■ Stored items
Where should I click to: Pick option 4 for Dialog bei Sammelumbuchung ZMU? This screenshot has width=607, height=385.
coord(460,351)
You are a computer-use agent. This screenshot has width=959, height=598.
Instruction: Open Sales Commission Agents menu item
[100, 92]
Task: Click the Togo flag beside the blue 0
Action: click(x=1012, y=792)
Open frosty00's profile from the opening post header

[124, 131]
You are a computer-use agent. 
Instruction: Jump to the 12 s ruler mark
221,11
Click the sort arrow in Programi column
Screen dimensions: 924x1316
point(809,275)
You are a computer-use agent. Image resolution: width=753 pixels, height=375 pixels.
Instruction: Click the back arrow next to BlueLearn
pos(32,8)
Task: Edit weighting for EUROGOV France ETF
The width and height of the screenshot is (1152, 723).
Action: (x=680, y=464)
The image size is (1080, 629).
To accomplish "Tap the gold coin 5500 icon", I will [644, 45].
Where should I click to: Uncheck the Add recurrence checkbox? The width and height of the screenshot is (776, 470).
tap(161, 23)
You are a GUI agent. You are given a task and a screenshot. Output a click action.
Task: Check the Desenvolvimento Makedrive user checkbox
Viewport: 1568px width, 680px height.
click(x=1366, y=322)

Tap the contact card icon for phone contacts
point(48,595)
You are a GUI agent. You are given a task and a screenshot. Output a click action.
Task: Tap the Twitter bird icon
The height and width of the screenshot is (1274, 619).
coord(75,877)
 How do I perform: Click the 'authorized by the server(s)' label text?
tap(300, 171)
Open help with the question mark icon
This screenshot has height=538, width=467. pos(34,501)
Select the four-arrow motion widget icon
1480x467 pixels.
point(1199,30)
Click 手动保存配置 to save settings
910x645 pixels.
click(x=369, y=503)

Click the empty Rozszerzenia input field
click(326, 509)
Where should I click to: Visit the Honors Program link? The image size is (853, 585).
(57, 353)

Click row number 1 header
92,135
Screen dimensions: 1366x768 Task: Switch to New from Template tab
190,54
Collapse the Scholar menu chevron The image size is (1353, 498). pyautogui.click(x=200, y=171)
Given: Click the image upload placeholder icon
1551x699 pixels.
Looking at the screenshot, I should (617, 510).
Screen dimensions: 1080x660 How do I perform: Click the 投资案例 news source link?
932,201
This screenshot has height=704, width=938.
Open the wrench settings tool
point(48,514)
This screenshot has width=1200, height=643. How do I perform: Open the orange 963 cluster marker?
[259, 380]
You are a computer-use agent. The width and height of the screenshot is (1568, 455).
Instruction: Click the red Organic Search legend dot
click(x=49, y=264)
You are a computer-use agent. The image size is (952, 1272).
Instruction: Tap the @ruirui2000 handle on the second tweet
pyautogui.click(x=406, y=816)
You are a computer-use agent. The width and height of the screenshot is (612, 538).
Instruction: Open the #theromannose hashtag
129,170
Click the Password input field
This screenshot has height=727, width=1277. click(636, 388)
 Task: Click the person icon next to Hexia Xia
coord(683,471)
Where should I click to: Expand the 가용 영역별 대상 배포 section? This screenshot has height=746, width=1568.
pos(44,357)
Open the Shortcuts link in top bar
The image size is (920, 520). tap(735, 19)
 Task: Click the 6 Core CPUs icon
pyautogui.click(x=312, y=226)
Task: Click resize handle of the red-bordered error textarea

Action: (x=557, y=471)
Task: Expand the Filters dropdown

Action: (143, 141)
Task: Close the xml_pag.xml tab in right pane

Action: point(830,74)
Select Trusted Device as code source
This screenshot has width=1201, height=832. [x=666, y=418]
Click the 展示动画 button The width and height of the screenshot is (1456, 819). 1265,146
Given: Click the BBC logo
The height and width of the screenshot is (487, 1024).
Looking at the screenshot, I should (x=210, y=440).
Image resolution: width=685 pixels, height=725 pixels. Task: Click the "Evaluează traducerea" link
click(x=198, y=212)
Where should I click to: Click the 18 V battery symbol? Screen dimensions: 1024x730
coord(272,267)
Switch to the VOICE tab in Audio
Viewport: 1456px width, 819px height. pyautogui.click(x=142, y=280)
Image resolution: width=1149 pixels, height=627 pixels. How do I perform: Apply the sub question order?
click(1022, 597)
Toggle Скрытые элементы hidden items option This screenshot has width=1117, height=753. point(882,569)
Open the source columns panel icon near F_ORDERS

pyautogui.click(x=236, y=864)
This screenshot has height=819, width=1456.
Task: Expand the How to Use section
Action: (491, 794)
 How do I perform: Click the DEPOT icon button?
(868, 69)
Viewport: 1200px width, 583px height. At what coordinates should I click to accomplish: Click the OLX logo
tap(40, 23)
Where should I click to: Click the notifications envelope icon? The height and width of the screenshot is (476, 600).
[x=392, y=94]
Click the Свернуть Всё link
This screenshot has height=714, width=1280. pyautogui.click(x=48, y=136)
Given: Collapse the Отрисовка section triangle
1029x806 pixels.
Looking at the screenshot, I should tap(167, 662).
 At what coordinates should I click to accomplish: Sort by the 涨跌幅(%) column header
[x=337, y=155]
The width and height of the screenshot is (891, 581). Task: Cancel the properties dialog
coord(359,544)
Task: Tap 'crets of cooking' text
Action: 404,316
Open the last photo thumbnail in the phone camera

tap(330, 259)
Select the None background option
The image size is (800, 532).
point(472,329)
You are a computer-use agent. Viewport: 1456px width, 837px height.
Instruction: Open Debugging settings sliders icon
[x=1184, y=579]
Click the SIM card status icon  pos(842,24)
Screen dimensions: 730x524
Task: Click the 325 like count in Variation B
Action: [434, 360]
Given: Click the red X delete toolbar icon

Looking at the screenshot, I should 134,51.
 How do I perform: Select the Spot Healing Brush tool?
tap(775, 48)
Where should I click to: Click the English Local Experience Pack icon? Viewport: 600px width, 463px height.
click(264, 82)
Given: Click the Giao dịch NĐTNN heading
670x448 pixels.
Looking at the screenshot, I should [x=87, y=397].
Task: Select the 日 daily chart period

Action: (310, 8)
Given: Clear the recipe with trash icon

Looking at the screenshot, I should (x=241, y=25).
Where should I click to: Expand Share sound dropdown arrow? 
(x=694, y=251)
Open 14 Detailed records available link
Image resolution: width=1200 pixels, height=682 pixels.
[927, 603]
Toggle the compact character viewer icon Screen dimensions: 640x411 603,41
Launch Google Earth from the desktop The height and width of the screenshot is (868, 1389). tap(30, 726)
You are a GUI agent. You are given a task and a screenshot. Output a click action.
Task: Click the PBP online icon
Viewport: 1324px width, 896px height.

■ WORK TASK
Copy out each entry above with no deviation.

■ TASK RESULT
Where should I click to: Pick option 4 for Dialog bei Sammelumbuchung ZMU? This screenshot has width=607, height=385.
coord(460,351)
You are a computer-use agent. This screenshot has width=959, height=598.
Instruction: Open Sales Commission Agents menu item
[100, 92]
Task: Click the Togo flag beside the blue 0
Action: click(x=1012, y=792)
Open frosty00's profile from the opening post header

[124, 131]
You are a computer-use agent. 
Instruction: Jump to the 12 s ruler mark
221,11
Click the sort arrow in Programi column
Screen dimensions: 924x1316
point(809,275)
You are a computer-use agent. Image resolution: width=753 pixels, height=375 pixels.
Instruction: Click the back arrow next to BlueLearn
pos(32,8)
Task: Edit weighting for EUROGOV France ETF
The width and height of the screenshot is (1152, 723).
Action: (x=680, y=464)
The image size is (1080, 629).
To accomplish "Tap the gold coin 5500 icon", I will [644, 45].
Where should I click to: Uncheck the Add recurrence checkbox? The width and height of the screenshot is (776, 470).
tap(161, 23)
You are a GUI agent. You are given a task and a screenshot. Output a click action.
Task: Check the Desenvolvimento Makedrive user checkbox
Viewport: 1568px width, 680px height.
click(x=1366, y=322)

Tap the contact card icon for phone contacts
point(48,595)
You are a GUI agent. You are given a task and a screenshot. Output a click action.
Task: Tap the Twitter bird icon
The height and width of the screenshot is (1274, 619).
coord(75,877)
 How do I perform: Click the 'authorized by the server(s)' label text?
tap(300, 171)
Open help with the question mark icon
This screenshot has height=538, width=467. pos(34,501)
Select the four-arrow motion widget icon
1480x467 pixels.
point(1199,30)
Click 手动保存配置 to save settings
910x645 pixels.
click(x=369, y=503)

Click the empty Rozszerzenia input field
click(326, 509)
Where should I click to: Visit the Honors Program link? The image size is (853, 585).
(57, 353)

Click row number 1 header
92,135
Screen dimensions: 1366x768 Task: Switch to New from Template tab
190,54
Collapse the Scholar menu chevron The image size is (1353, 498). pyautogui.click(x=200, y=171)
Given: Click the image upload placeholder icon
1551x699 pixels.
Looking at the screenshot, I should (617, 510).
Screen dimensions: 1080x660 How do I perform: Click the 投资案例 news source link?
932,201
This screenshot has height=704, width=938.
Open the wrench settings tool
point(48,514)
This screenshot has width=1200, height=643. How do I perform: Open the orange 963 cluster marker?
[259, 380]
You are a computer-use agent. The width and height of the screenshot is (1568, 455).
Instruction: Click the red Organic Search legend dot
click(x=49, y=264)
You are a computer-use agent. The image size is (952, 1272).
Instruction: Tap the @ruirui2000 handle on the second tweet
pyautogui.click(x=406, y=816)
You are a computer-use agent. The width and height of the screenshot is (612, 538).
Instruction: Open the #theromannose hashtag
129,170
Click the Password input field
This screenshot has height=727, width=1277. click(636, 388)
 Task: Click the person icon next to Hexia Xia
coord(683,471)
Where should I click to: Expand the 가용 영역별 대상 배포 section? This screenshot has height=746, width=1568.
pos(44,357)
Open the Shortcuts link in top bar
The image size is (920, 520). tap(735, 19)
 Task: Click the 6 Core CPUs icon
pyautogui.click(x=312, y=226)
Task: Click resize handle of the red-bordered error textarea

Action: (x=557, y=471)
Task: Expand the Filters dropdown

Action: (143, 141)
Task: Close the xml_pag.xml tab in right pane

Action: point(830,74)
Select Trusted Device as code source
This screenshot has width=1201, height=832. [x=666, y=418]
Click the 展示动画 button The width and height of the screenshot is (1456, 819). 1265,146
Given: Click the BBC logo
The height and width of the screenshot is (487, 1024).
Looking at the screenshot, I should (x=210, y=440).
Image resolution: width=685 pixels, height=725 pixels. Task: Click the "Evaluează traducerea" link
click(x=198, y=212)
Where should I click to: Click the 18 V battery symbol? Screen dimensions: 1024x730
coord(272,267)
Switch to the VOICE tab in Audio
Viewport: 1456px width, 819px height. pyautogui.click(x=142, y=280)
Image resolution: width=1149 pixels, height=627 pixels. How do I perform: Apply the sub question order?
click(1022, 597)
Toggle Скрытые элементы hidden items option This screenshot has width=1117, height=753. point(882,569)
Open the source columns panel icon near F_ORDERS

pyautogui.click(x=236, y=864)
This screenshot has height=819, width=1456.
Task: Expand the How to Use section
Action: (491, 794)
 How do I perform: Click the DEPOT icon button?
(868, 69)
Viewport: 1200px width, 583px height. At what coordinates should I click to accomplish: Click the OLX logo
tap(40, 23)
Where should I click to: Click the notifications envelope icon? The height and width of the screenshot is (476, 600).
[x=392, y=94]
Click the Свернуть Всё link
This screenshot has height=714, width=1280. pyautogui.click(x=48, y=136)
Given: Collapse the Отрисовка section triangle
1029x806 pixels.
Looking at the screenshot, I should tap(167, 662).
 At what coordinates should I click to accomplish: Sort by the 涨跌幅(%) column header
[x=337, y=155]
The width and height of the screenshot is (891, 581). Task: Cancel the properties dialog
coord(359,544)
Task: Tap 'crets of cooking' text
Action: 404,316
Open the last photo thumbnail in the phone camera

tap(330, 259)
Select the None background option
The image size is (800, 532).
point(472,329)
You are a computer-use agent. Viewport: 1456px width, 837px height.
Instruction: Open Debugging settings sliders icon
[x=1184, y=579]
Click the SIM card status icon  pos(842,24)
Screen dimensions: 730x524
Task: Click the 325 like count in Variation B
Action: [434, 360]
Given: Click the red X delete toolbar icon

Looking at the screenshot, I should 134,51.
 How do I perform: Select the Spot Healing Brush tool?
tap(775, 48)
Where should I click to: Click the English Local Experience Pack icon? Viewport: 600px width, 463px height.
click(264, 82)
Given: Click the Giao dịch NĐTNN heading
670x448 pixels.
Looking at the screenshot, I should [x=87, y=397].
Task: Select the 日 daily chart period

Action: (310, 8)
Given: Clear the recipe with trash icon

Looking at the screenshot, I should (x=241, y=25).
Where should I click to: Expand Share sound dropdown arrow? 
(x=694, y=251)
Open 14 Detailed records available link
Image resolution: width=1200 pixels, height=682 pixels.
[927, 603]
Toggle the compact character viewer icon Screen dimensions: 640x411 603,41
Launch Google Earth from the desktop The height and width of the screenshot is (868, 1389). tap(30, 726)
You are a GUI agent. You are given a task and a screenshot. Output a click action.
Task: Click the PBP online icon
Viewport: 1324px width, 896px height.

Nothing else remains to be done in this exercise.